Environmental Justice – from Fluoride Action Network’s 50 Reasons to Oppose Fluoridation:

  1. Low-income families penalized by fluoridation. Those most likely to suffer from poor nutrition, and thus more likely to be more vulnerable to fluoride’s toxic effects, are the poor, who unfortunately, are the very people being targeted by new fluoridation programs. While at heightened risk, poor families are least able to afford avoiding fluoride once it is added to the water supply. No financial support is being offered to these families to help them get alternative water supplies or to help pay the costs of treating unsightly cases of dental fluorosis.
  2. Black and Hispanic children are more vulnerable to fluoride’s toxicity. According to the CDC’s national survey of dental fluorosis, black and Mexican-American children have significantly higher rates of dental fluorosis than white children (Beltran-Aguilar 2005, Table 23). The recognition that minority children appear to be more vulnerable to toxic effects of fluoride, combined with the fact that low-income families are less able to avoid drinking fluoridated water, has prompted prominent leaders in the environmental-justice movement to oppose mandatory fluoridation in Georgia. In a statement issued in May 2011, the Rev. Andrew Young, a colleague of Martin Luther King, Jr., and former Mayor of Atlanta and former US Ambassador to the United Nations, stated:

“I am most deeply concerned for poor families who have babies: if they cannot afford unfluoridated water for their babies’ milk formula, do their babies not count? Of course they do. This is an issue of fairness, civil rights, and compassion. We must find better ways to prevent cavities, such as helping those most at risk for cavities obtain access to the services of a dentist…My father was a dentist. I formerly was a strong believer in the benefits of water fluoridation for preventing cavities. But many things that we began to do 50 or more years ago we now no longer do, because we have learned further information that changes our practices and policies. So it is with fluoridation.” (see: http://www2.fluoridealert.org/Alert/United-States/Georgia/Atlanta-Civil-Rights-Leaders-Callfor- Halt-to-Water-Fluoridation)
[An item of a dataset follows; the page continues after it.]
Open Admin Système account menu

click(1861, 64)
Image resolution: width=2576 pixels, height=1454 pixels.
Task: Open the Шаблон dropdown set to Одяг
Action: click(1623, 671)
  1. Minorities are not being warned about their vulnerabilities to fluoride. The CDC is not warning black and Mexican-American children that they have higher rates of dental fluorosis than Caucasian children (see #38). This extra vulnerability may extend to other toxic effects of fluoride. Black Americans have higher rates of lactose intolerance, kidney problems and diabetes, all of which may exacerbate fluoride’s toxicity.
  2. Tooth decay reflects low-income not low-fluoride intake. Since dental decay is most concentrated in poor communities, we should be spending our efforts trying to increase the access to dental care for low-income families. The highest rates of tooth decay today can be found in low-income areas that have been fluoridated for many years. The real “Oral Health Crisis” that exists today in the United States, is not a lack of fluoride but poverty and lack of dental insurance. The Surgeon General has estimated that 80% of dentists in the US do not treat children on Medicaid.